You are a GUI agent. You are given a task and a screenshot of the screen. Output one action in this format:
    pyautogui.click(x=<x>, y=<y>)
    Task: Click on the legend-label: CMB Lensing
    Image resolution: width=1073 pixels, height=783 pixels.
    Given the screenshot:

____

> **EXERCISE DESCRIPTION**: Can you give every line of the item above as a JSON list of strings, one string per line, leaving out blank lines?

> **EXERCISE ANSWER**:
[
  "You are a GUI agent. You are given a task and a screenshot of the screen. Output one action in this format:",
  "    pyautogui.click(x=<x>, y=<y>)",
  "    Task: Click on the legend-label: CMB Lensing",
  "    Image resolution: width=1073 pixels, height=783 pixels.",
  "    Given the screenshot:"
]